La noche se echó encima sumiendo a la ciudad en la incertidumbre y las tinieblas. Tras las murallas, el pueblo aguardaba en silencio, con los sentidos exacerbados esperando alguna noticia. Nadie dormía. ¿Quién pude dormir, cuando una manada de lobos merodea a las puertas de tu casa?

Al alba, desde el alminar de la Mezquita Mayor, la llamada a la primera oración sonó como un prolongado lamento. Y aquélla, fue la última vez que en Medina Malaqa se oyó la voz del mu'adhdim. Desde las mezquitas, la gente corrió hacia las murallas. Aunque había muchos rumores, nadie sabía a ciencia cierta el resultado de las negociaciones. Mas se tenía la certeza de que el día que comenzaba, iba a ser decisivo.

Una ligera neblina cubría el campamento enemigo sembrado de fogatas. Las brisas que soplaban del mar formaban remolinos negros sobre las hogueras. Desde los adarves, distinguimos una columna de soldados surgir entre las brumas matinales que flotaban sobre el campo. Hombres a caballo y a pie marchaban tras un jinete de brillante armadura. Se dirigieron a Bab Antoqira, en esta puerta habían bajado el puente y los cristianos cruzaron el foso. Alí Dordux, su hijo Muhammad y algunos mercaderes salieron a su encuentro. Después de los saludos y reverencias, Dordux ordenó abrir las puertas y los cristianos penetraron en la medina. Gutierre de Cárdenas, que iba al mando de la tropa, se dirigió a la plaza de la Mezquita Mayor. Algunos mercaderes se acercaron, no sin cierto temor, a besar la mano del cristiano y a rendirle pleitesía. Los soldados, armados hasta los dientes, se exhibían altivos en la plaza casi desierta. Don Gutierre, a través de Muhammad hijo de Dordux, hizo público un bando ordenando a los habitantes de Málaga, que saliesen de sus casas y acudiesen sin tardanza a la plaza, a entregar cuantas armas poseyesen.

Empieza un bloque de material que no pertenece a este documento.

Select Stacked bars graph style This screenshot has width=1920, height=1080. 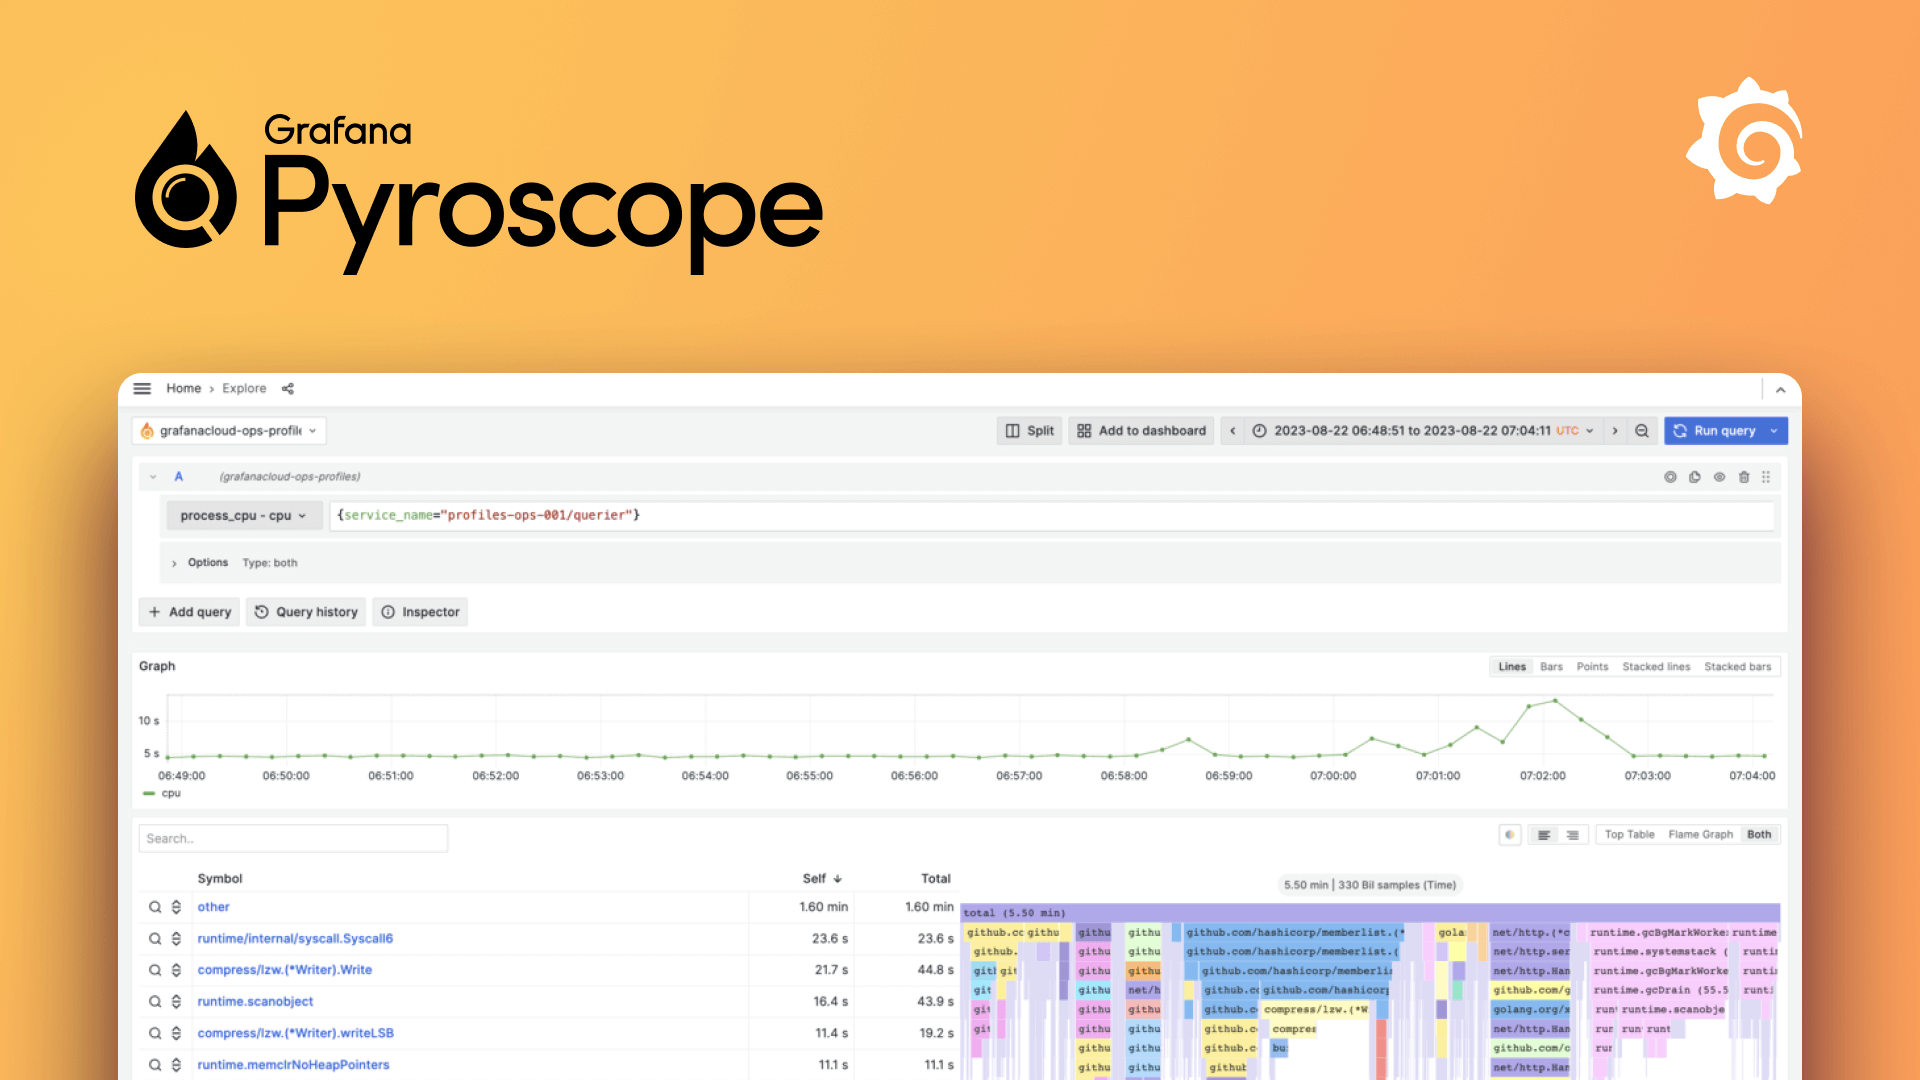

Amenazados con la pena de muerte, si no lo hacían. Todos aquéllos que poseíamos algún arma, nos dirigimos sumisos a entregarla. Una vez que se cumplió la orden, Cárdenas, ante una población amedrentada y famélica, hizo leer en árabe el documento por el que tomaba posesión de la ciudad, en nombre de sus soberanos Isabel y Fernando. Después de ciento un días de resistencia heroica, Medina Malaqa se rendía el vigésimo séptimo día del mes de Xaabân del año 892 de la Hégira (18 de Agosto de 1487 del calendario cristiano).